Okulun kuzey ucunda ufak bir koruluk vardı. O koruluğun yanında da bir bakkal. Öğle tatilinde çocuklar oraya takılırdı. Bir öğleden sonra kola almak için gittim ben de. Bizim evde kola içmek yasaktı; ben de okul sınırları dışında içersem kimse beni her yerde gözü olduğundan şüphelendiğim anneme ispiyon etmez, diye düşünmüş olacağım. Neyse bakkaldan kola alırken sınıftan birkaç kişiyi gördüm, dükkandan alışveriş eden bir kadını çekiştiriyorlardı. Sonra baktım kadını takip etmeye başladılar. Ben de hafiyelik içgüdülerimi dizginleyemedim takıldım peşlerine. Kadın çok yakındaki bir bahçeye girdi, gözden kayboldu. Çocuklar o evde çok önemli birinin yaşadığından söz ettiler. Çok heyecanlanmıştım çünkü ben de bir gün önemli biri olursam, paltomun yerlerde sürüklenmeyeceğini ve kimsenin ten rengimle dalga geçmeyeceğini düşünüyordum. O zamanlar sınıftakilerin en çok kurduğu iki cümle,
“anladıysam feride olayım ya da yağmur yağıyor feride camdan bakıyordu.”
Yaklaşık bir hafta o evi gözledim. Bahçe avlusunun dibine çöker evden gelen müzik seslerine kulak verirdim. Bir gün evden bir adam çıktı, okulu falan unutup onu tren istasyonuna dek takip ettim. Sokak aralarında soluklanıp uzun uzun denizi izlemesinde bir mana aradım. Sonra bilmiyorum neden, adamın arkasına yaklaşıp kuş sesleri çıkarmaya başladım. Trene binmeden beni fark etmesini sağlamak istemiş olabilirim. Tren yolunun altında durup cik cik öttüm. Adam arkasını döndü, gözlüklerinin ardından ufak bir gülümseme ile “saka mevsimi mi?” diye sordu. Korktum, çünkü o güne dek taklitlerimle ilgilenen kimse olmamıştı. Bir şey söylemeden yokuşa doğru koştum. O vakitlerde daha çok, düğünlerde gösterdiğim masa üstü performanslarıyla dikkat çekmeye alışık bir cüceydim.
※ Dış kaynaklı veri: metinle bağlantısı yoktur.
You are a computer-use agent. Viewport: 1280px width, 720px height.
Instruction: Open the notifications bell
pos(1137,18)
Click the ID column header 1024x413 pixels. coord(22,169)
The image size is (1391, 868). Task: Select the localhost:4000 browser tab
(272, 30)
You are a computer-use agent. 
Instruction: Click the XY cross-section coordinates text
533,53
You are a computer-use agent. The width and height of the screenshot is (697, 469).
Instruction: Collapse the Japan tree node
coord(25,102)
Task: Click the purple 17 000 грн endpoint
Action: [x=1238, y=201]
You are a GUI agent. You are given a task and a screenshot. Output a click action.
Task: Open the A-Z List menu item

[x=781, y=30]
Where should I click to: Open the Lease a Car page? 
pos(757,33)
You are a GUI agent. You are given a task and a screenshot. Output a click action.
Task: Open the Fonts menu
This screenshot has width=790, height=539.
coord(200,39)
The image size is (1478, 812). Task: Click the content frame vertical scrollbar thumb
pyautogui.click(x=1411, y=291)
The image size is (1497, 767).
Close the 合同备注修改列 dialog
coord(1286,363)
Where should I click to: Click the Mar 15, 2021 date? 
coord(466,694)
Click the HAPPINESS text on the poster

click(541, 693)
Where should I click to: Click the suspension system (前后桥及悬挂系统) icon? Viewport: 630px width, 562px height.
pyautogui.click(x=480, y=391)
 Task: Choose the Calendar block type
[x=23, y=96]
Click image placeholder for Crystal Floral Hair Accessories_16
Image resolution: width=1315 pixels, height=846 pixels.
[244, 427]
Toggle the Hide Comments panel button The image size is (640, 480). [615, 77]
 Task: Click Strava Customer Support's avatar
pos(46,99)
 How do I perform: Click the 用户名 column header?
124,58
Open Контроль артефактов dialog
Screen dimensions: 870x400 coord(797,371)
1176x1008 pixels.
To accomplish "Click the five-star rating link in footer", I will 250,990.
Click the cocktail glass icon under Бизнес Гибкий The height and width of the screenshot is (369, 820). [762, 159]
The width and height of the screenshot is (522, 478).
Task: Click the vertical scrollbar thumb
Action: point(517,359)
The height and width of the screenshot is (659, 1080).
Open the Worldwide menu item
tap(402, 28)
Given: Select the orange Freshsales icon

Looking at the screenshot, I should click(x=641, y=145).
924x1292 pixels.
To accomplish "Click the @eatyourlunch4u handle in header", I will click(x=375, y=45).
Sonraki günler adamı takip etmeye devam ettim, bazen orada olduğumu bilirdi bazen beni görmeyecek kadar dalgın olurdu. Mütevazi evden güzel müzik sesleri yükselirdi, zarif eşi sokakta gördüğü çocuklara kurabiye dağıtırdı, bazen o gözlüklü adam kitaplar verirdi komşularına... Bir gün yine parmaklıkların ardına tünemiş evi dikizlerken, iki polis arabası geldi evin önüne. Ne olduğunu anlamadım. Ama kenara sinip görünmezlik pelerinim olması için dua ettiğimi anımsıyorum. Sonra sert bir sesin kuş gibi öttüğünü işittim. Kafamı kaldırdım, gözlüklü adam polis arabasına doğru binerken kuş gibi ötüyordu. Bir an için bana gülümsediğini gördüm, ya da öyle görmek istemiş olabilirim. Ama beni gözyaşlarına boğacak kadar anlamlı bir andı, yalnız olmadığımı hissettiren ufacık bir göz seyirmesi...
O gün okula dönüp güzel yazı dersine girdim ve durup dururken “neden özgür değiliz” başlıklı bir kompozisyon yazdım. Nokta dergisinde adını okuduğum diktatörler hakkında bir yazıydı. On iki yaşında hangi felaket ucube bir yazıda çiçekler böcekler yerine, Hitler ve Franco’dan bahsederse arkadaşları tarafından dışlanmayı göze almalıdır. Bilmem belki her yaşta bu böyledir.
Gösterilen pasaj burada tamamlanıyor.